All that concrete and the fast-paced, high-stress lifestyle that accompanies living in a city do not necessarily make for happy inhabitants.
However to fight back against the encroaching gloominess of urban life, a wave of artists, designers and technologists are finding innovative, original ways to insert a bit fun and playfulness into the drudgery of the modern metropolis, all thanks to the accessibility of new technology.
For example, Shadowing, a project conceived by designers Jonathan Chomko and Matthew Rosier, takes inspiration from perhaps one of the most universally synonymous symbols of city life: the simple street light.
Technologically transforming the lights into projectors that record the shadows cast by people that walk beneath them, the Shadowing lamps replay the movements of previous passersby, making even the loneliest late-night walk home feel a little less solitary.
The project recently won Bristol’s Playable City Award, a program that champions ideas that inject a bit of tech-assisted excitement into the urban routine.
In a similar vein, and the winners of the same competition the previous year, PAN Studio’s Hello Lamp Post proposal saw the city streets become a whole lot chattier.
Fitting objects in public spaces, such as post boxes, park benches and, (as the name suggests), lamp posts, with a special code people could text to receive a reply from the object itself. This reply would be a question, such as “If you listen carefully, what’s the quietest thing you can hear?” or “What can you see behind me?”

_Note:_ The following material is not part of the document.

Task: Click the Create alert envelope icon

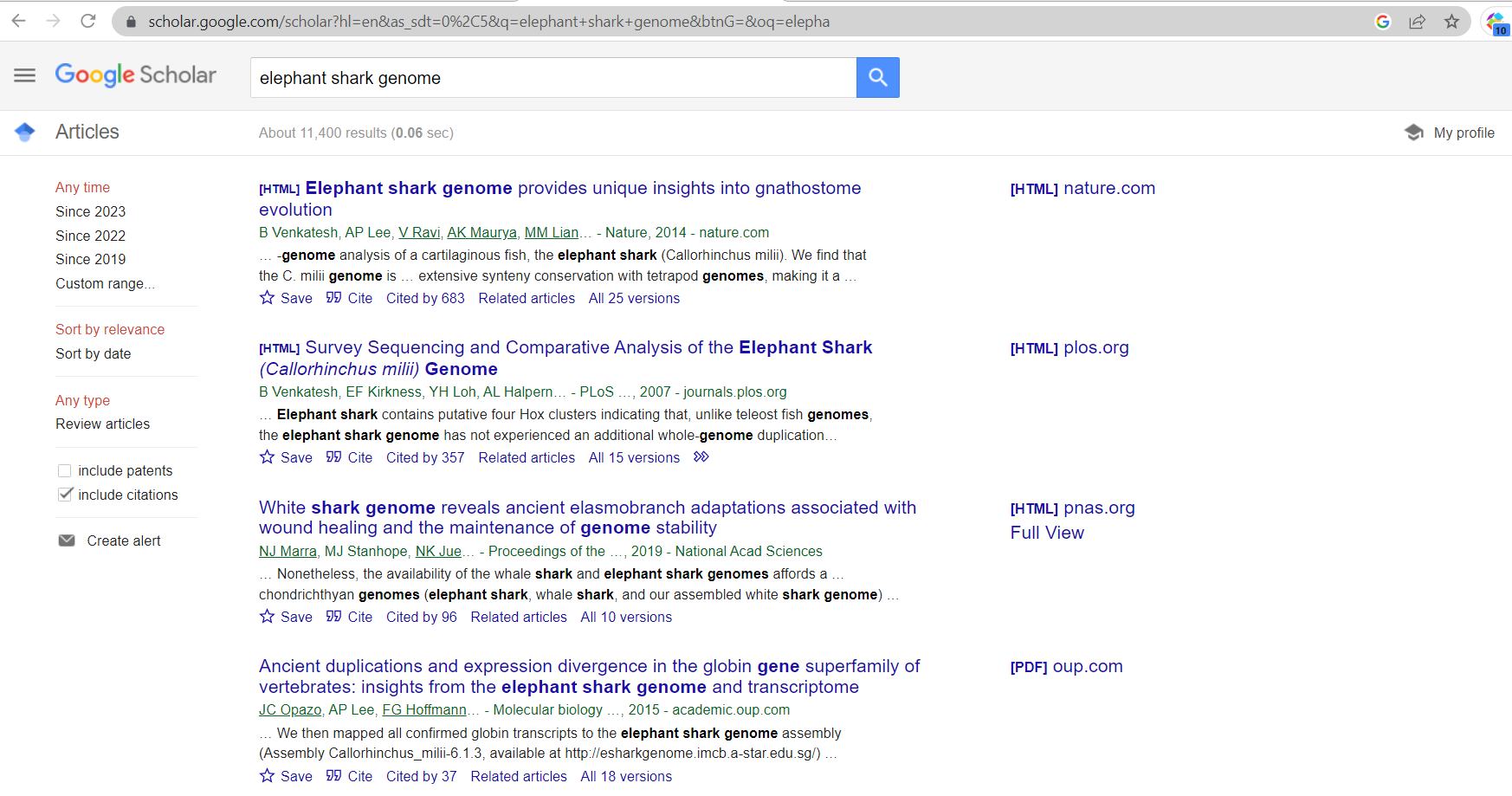Action: 67,540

People’s answers were recorded and then passed on to future users, thereby creating a dialogue between inhabitants and their city. All this was to help people reconnect with their surroundings and challenge them to think differently about the objects they pass everyday.
The idea of a city that talks to you seems to be a popular one. Digital agency Y&R and design studio YesYesNo had this in mind when they took on the challenge of encouraging Americans to drink more water.

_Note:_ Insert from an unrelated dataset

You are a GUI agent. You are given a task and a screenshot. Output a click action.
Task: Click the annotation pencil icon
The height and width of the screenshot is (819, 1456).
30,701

Their Drink Up Fountain set up a residency in New York’s Brooklyn Bridge Park, and when the lips of thirsty passersby touched the water, a circuit was completed and the fountain asked the understandably surprised drinker a question.
Using open-source devices like an Arduino and a Raspberry Pi, the Drink Up Fountain is an example of how a more accessible level of technology is making cities more interactive, communicative, and quite simply, more fun.